Inleiding to Big Data

Video transcript

  • Big data is a lot of data.
  • Big data is an amount of data that you cannot deal with using traditional methods and it's very relative because big data five years ago is not big data today. So it's constantly evolving.
  • I think it's when you have a great amount of data. Not only can you not store it, but you can’t process this data with your home computers.
  • Big data is any amount of data that can't fit in memory. It's an evolving definition that changes with the times.
  • Whenever your data set extends beyond the capacity of your systems to store and manipulate, it's big data. It means that if you have a laptop and your data doesn't fit on your laptop, that's big data for you. But if you are a very large firm and you've got large clusters of storage space and even then your data exceeds the storage capacity of your systems, then that's big data for you; so big data is not something that you can say, well, 50 gigabytes or 50 petabytes would make it big data, it is whenever a person, individual or firm's storage capacity or the ability to analyze data is exceeded by the amount of data that they have, that becomes big data for them.

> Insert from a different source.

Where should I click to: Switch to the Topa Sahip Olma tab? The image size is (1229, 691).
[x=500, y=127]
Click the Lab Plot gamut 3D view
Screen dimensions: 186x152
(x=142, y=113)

  • We can play with big data. If we have a lot of data we can do visualization, we can do analytics.
  • We are generating more knowledge nowadays and this is difficult for humans to get used to it.
  • More data has been generated over the course of this interview than was probably generated in human history before my birth. That's remarkable; really, really remarkable.
  • Data science is relevant today because we have tons of data available. We used to worry about lack of data, now we have a data deluge. In the past we didn't have algorithms, now we have algorithms. In the past the software was expensive, now it's open source and it's free. In the past we couldn't store large amounts of data, now for a fraction of a cost we can have gazillions of data sets for very low cost. So the tools to work with data, the very availability of data and the ability to store and analyze data, it's all cheap, it's all available, it's all ubiquitous, it's here, there's never been a better time to be a data scientist.